[Collection entries]
+++

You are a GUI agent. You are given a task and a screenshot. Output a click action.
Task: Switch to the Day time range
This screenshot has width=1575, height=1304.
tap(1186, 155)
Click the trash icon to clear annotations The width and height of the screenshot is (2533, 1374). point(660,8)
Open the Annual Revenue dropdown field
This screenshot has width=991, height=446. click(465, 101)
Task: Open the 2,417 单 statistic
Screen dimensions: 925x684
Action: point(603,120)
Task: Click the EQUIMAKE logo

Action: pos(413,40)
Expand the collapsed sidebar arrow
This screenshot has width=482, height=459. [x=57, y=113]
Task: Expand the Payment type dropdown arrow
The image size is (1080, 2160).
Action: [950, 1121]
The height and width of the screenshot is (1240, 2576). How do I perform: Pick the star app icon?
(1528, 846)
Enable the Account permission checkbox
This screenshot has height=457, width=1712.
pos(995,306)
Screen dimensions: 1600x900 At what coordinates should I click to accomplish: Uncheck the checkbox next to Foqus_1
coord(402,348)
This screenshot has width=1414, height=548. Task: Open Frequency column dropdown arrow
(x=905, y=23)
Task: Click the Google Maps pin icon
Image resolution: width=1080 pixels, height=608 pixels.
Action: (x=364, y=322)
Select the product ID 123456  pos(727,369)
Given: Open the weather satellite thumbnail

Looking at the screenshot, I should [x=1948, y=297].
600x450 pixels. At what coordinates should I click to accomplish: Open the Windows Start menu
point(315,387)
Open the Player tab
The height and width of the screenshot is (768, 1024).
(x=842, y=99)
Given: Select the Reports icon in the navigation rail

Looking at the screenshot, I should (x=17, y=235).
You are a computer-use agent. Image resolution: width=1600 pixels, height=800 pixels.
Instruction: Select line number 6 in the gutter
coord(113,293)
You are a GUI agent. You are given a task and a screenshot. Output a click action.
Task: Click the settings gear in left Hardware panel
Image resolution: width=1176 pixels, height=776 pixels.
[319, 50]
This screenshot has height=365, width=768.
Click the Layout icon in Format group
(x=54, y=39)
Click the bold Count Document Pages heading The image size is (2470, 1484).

+++

Reproduce the material above verbatim, beginning with the line containing "The height and width of the screenshot is (1240, 2576)." and ending after the line containing "pos(995,306)".

§ **The response**
The height and width of the screenshot is (1240, 2576). How do I perform: Pick the star app icon?
(1528, 846)
Enable the Account permission checkbox
This screenshot has height=457, width=1712.
pos(995,306)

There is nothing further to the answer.